I needed an algorithm to generate all possible partitions of a positive number, and I came up with one (posted as an answer), but it's exponential time.

The algorithm should return all the possible ways a number can be expressed as the sum of positive numbers less than or equal to itself. So for example for the number 5, the result would be:

  • 5
  • 4+1
  • 3+2
  • 3+1+1
  • 2+2+1
  • 2+1+1+1
  • 1+1+1+1+1

So my question is: is there a more efficient algorithm for this?

EDIT: Question was titled "Sum decomposition of a number", since I didn't really know what this was called. ShreevatsaR pointed out that they were called "partitions," so I edited the question title accordingly.

+2  A: 

Here's my solution (exponential time) in Python:

q = { 1: [[1]] }

def decompose(n):
    try:
        return q[n]
    except:
        pass

    result = [[n]]

    for i in range(1, n):
        a = n-i
        R = decompose(i)
        for r in R:
            if r[0] <= a:
                result.append([a] + r)

    q[n] = result
    return result

 

>>> decompose(5)
[[5], [4, 1], [3, 2], [3, 1, 1], [2, 2, 1], [2, 1, 1, 1], [1, 1, 1, 1, 1]]
Can Berk Güder
+7  A: 

It's called Partitions. [Also see Wikipedia: Partition (number theory).]

The number of partitions p(n) grows exponentially, so anything you do to generate all partitions will necessarily have to take exponential time.

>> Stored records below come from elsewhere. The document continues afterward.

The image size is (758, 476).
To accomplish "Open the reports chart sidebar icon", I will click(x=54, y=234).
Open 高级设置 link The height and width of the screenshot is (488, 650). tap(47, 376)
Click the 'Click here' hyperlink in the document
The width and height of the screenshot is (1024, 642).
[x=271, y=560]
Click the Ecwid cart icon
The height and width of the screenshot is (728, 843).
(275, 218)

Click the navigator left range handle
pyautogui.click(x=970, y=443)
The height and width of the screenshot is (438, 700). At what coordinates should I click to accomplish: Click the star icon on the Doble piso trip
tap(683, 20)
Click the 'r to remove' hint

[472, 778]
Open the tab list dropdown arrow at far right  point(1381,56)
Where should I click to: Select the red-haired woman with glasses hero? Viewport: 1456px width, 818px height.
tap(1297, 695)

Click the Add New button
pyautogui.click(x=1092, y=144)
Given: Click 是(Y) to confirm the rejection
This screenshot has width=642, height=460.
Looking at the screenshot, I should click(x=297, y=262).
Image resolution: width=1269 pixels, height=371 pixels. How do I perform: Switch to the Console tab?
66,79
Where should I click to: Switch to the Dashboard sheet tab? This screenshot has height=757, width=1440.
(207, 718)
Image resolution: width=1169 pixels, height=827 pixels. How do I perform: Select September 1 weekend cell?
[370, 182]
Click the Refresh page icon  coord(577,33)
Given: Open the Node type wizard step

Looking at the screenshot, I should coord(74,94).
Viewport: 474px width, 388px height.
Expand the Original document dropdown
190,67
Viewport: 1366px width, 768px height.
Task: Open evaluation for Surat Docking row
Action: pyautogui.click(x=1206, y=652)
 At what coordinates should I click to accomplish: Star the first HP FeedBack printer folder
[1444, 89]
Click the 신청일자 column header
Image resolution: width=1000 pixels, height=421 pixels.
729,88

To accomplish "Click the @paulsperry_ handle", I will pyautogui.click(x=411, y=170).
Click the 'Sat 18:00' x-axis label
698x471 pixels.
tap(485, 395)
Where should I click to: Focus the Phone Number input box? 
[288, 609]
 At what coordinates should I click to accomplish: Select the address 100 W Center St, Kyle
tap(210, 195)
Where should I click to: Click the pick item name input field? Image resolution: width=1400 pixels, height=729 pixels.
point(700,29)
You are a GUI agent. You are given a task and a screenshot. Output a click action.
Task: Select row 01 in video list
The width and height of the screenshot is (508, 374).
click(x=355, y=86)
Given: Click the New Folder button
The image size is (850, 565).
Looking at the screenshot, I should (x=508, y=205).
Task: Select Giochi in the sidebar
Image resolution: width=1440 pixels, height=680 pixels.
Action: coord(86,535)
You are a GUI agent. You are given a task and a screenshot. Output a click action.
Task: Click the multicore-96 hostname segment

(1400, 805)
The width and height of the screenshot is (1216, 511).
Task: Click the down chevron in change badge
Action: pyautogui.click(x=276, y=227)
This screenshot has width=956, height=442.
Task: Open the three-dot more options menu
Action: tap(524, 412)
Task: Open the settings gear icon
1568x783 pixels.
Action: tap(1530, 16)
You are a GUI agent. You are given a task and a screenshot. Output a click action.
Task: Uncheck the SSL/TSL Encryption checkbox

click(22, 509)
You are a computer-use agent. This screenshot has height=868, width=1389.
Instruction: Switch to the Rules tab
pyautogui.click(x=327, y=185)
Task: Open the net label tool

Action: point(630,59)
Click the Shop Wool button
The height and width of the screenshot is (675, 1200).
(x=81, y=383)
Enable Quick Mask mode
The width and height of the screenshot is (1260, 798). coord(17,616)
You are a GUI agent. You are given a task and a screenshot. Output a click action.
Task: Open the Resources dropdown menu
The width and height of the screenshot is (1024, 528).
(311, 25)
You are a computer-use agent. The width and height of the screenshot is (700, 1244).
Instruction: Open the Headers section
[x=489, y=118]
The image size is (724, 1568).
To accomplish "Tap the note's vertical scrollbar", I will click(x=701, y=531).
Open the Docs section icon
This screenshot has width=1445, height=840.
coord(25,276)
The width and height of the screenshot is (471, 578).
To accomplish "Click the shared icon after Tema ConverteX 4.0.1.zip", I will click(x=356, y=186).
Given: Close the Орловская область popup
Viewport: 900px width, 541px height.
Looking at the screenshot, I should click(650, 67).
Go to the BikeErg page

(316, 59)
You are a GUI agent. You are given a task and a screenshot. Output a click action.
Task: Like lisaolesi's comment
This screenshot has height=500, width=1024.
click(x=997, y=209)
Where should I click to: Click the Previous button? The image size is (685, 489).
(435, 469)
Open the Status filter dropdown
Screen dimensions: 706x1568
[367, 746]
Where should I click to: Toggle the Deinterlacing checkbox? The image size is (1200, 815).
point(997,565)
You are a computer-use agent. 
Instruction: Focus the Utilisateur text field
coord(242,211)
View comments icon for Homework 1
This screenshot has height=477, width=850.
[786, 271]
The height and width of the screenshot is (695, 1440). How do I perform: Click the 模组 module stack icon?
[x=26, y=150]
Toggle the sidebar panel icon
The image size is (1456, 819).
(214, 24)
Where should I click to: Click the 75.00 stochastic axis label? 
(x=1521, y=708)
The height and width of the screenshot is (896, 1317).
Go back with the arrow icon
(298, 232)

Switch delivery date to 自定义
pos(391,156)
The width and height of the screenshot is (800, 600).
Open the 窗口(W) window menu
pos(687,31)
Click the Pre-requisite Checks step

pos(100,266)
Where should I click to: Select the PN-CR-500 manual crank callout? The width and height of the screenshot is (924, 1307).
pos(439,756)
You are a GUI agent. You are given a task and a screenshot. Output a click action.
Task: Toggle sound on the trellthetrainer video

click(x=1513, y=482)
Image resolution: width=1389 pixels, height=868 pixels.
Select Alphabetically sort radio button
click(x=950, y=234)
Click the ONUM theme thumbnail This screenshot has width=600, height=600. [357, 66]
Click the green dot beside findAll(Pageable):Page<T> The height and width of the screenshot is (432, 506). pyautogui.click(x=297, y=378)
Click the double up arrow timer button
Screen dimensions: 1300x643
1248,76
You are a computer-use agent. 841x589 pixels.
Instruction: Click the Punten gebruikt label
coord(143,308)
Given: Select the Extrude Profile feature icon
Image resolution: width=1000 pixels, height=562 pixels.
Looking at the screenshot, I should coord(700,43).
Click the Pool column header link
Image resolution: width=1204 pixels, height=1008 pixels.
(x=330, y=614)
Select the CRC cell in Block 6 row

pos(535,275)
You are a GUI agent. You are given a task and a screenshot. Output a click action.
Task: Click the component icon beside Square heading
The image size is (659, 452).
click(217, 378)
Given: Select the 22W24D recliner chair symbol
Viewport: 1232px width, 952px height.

That said, you can do better than what your code does. See this, or its updated version in Python Algorithms and Data Structures by David Eppstein.

ShreevatsaR
Oh, thanks. Wish I knew what it was called before. =)It's funny they don't teach this in Number Theory.
Can Berk Güder
And I should probably edit the question title accordingly.
Can Berk Güder
Thanks for the link to David Eppstein's site, just finished an interesting browsing on his site.
+1  A: 

When you ask to more efficient algorithm, I don't know which to compare. But here is one algorithm written in straight forward way (Erlang):

-module(partitions).

-export([partitions/1]).

partitions(N) -> partitions(N, N).

partitions(N, Max) when N > 0 ->
    [[X | P]
     || X <- lists:seq(min(N, Max), 1, -1),
        P <- partitions(N - X, X)];
partitions(0, _) -> [[]];
partitions(_, _) -> [].

It is exponential in time (same as Can Berk Güder's solution in Python) and linear in stack space. But using same trick, memoization, you can achieve big improvement by save some memory and less exponent. (It's ten times faster for N=50)

mp(N) ->
    lists:foreach(fun (X) -> put(X, undefined) end,
       lists:seq(1, N)), % clean up process dictionary for sure
    mp(N, N).

mp(N, Max) when N > 0 ->
    case get(N) of
      undefined -> R = mp(N, 1, Max, []), put(N, R), R;
      [[Max | _] | _] = L -> L;
      [[X | _] | _] = L ->
          R = mp(N, X + 1, Max, L), put(N, R), R
    end;
mp(0, _) -> [[]];
mp(_, _) -> [].

mp(_, X, Max, R) when X > Max -> R;
mp(N, X, Max, R) ->
    mp(N, X + 1, Max, prepend(X, mp(N - X, X), R)).

prepend(_, [], R) -> R;
prepend(X, [H | T], R) -> prepend(X, T, [[X | H] | R]).

Anyway you should benchmark for your language and purposes.

Hynek -Pichi- Vychodil